== Required action ==
From the entries, copy each line that includes "Select".

== Supplied entries ==
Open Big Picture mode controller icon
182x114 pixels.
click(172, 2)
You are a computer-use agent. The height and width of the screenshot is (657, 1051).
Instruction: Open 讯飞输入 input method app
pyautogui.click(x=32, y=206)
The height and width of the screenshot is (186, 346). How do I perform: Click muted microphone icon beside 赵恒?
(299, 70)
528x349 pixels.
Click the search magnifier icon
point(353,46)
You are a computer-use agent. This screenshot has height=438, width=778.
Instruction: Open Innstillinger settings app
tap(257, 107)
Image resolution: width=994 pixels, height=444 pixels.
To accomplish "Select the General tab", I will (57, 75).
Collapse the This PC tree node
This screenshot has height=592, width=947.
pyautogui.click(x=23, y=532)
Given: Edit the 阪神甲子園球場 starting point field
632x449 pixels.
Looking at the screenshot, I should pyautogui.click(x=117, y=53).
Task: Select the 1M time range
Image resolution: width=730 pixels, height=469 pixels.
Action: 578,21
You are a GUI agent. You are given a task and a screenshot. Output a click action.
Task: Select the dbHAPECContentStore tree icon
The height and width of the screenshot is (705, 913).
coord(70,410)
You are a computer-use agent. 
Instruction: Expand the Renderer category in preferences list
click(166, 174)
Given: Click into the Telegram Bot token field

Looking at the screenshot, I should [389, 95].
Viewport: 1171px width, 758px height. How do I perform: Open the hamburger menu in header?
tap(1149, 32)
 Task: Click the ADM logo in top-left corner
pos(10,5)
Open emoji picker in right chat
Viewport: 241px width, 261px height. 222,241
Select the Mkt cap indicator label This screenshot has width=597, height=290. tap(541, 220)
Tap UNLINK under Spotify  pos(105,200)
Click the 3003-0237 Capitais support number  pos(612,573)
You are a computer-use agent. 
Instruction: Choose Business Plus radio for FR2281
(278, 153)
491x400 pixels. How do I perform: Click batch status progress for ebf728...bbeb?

== Solved exercise ==
To accomplish "Select the General tab", I will (57, 75).
Task: Select the 1M time range
Task: Select the dbHAPECContentStore tree icon
Select the Mkt cap indicator label This screenshot has width=597, height=290. tap(541, 220)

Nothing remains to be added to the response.